Родных Ладька плохо помнил — они погибли при землетрясении в Средней Азии. Отца меньше помнил, мать — больше. Ладя остался с братом. Жили они трудно, и это было долго, пока брат наконец не закончил институт. Скрипка в руках у Ладьки оказалась случайно: зашли они с братом в комиссионный музыкальный магазин, и Ладька сказал: «Купи скрипку». Брат купил за пять рублей. После гибели родителей это была первая Ладькина просьба к брату. А если купили скрипку, значит, надо было на ней играть. А если ты начал играть на скрипке, то иди и поступай в музыкальную школу. Брат отвел Ладьку в музыкальную школу, и Ладька, на удивление брату и самому себе, в школу поступил. У Санди есть отец и мать, и это самое лучшее, что может быть у человека на всем белом свете. Ладька так считает. Но он об этом тоже никогда никому ничего не говорит.

Санди по-прежнему шла впереди. На ней было белое платье. Вдруг оно стало красным.
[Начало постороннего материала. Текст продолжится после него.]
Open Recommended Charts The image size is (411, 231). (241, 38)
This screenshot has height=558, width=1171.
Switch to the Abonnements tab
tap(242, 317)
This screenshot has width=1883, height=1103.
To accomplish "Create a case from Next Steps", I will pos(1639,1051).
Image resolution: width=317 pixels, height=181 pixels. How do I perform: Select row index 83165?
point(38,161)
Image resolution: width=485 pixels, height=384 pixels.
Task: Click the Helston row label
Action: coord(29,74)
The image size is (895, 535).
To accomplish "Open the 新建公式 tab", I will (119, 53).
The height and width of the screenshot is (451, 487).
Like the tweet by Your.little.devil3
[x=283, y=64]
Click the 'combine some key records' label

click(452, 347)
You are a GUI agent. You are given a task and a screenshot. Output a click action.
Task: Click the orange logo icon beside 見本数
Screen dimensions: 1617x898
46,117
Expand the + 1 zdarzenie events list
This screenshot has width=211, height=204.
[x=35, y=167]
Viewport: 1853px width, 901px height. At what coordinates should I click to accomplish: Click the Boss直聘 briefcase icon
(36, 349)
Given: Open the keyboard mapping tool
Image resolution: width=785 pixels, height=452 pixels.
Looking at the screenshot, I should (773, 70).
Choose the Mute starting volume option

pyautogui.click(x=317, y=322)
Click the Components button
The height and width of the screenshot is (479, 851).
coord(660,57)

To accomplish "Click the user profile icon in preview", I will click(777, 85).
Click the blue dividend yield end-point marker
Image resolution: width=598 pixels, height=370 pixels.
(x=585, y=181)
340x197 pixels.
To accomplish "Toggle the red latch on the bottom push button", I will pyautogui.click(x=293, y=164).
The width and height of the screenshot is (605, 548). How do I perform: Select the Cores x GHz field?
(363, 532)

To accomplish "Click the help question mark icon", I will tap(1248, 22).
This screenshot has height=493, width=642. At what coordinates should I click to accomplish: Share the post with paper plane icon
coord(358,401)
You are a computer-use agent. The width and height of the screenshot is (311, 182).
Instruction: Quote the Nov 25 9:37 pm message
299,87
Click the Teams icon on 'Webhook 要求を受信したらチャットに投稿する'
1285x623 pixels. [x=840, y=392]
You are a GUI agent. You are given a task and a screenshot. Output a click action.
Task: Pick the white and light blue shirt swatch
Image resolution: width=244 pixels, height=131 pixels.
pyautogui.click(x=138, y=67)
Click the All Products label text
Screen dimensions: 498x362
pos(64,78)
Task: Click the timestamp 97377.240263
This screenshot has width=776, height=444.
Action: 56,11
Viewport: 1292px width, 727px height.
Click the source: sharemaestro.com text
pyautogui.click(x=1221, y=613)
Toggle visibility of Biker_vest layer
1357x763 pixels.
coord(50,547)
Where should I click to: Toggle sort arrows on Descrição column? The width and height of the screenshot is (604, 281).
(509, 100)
Ладя даже не заметил, как это случилось; просто взглянул на Санди, и на ней было уже красное платье, а волосы — розовые.

— Репетируешь? — Он забыл сказать ей «вы» от удивления.

Санди ничего не ответила, шла себе как ни в чем не бывало.

Платье Санди засветилось синим, все сразу, будто покрылось фосфором. Уже вечерело, и платье в сумерках стало очень эффектным. У Арчибальда в зубах появились такие же синие перчатки.

— Аристофаны! — засмеялся Ладька. — Черти полосатые!

Утром снова длинный караван, и снова Ладя за рулем. Дорога, встречные машины — тактовая черта, конец тактовой черты, — басовые ключи автобусов, велосипедисты с граблями и удочками, мосты через реки, шлагбаумы и будки путевых обходчиков, заросшие цветами до самых окон, и облака на небе. Дует ветер, они плывут, куда дует ветер.

Под ногами у Лади подрагивают педали, подрагивает в руках руль: чувствуется дорога. Непрерывное, незатихающее движение. Левый локоть прижгло солнцем, потому что Ладя выставлял локоть в открытое окно. Санди пришлось смазывать ему локоть кремом от ожогов, а пудель Арчи пытался оказать помощь своим языком.

Один раз у Лади с грохотом лопнула покрышка. Пеликан Боря даже не проснулся, а «машинисты» потеряли сознание от страха. Пришлось отливать водой. Водители с других машин сказали Ладьке, чтобы он не перекачивал баллоны: днем от движения они разогреваются, и так все у него полопаются, тем более баллоны на «Тутмосе» старые. Ладька с водителями не мог не согласиться. А то, что «Тутмоса» украли из какого-нибудь государства Урарту, он не сомневался, да и водители с других машин не сомневались. Ископаемое.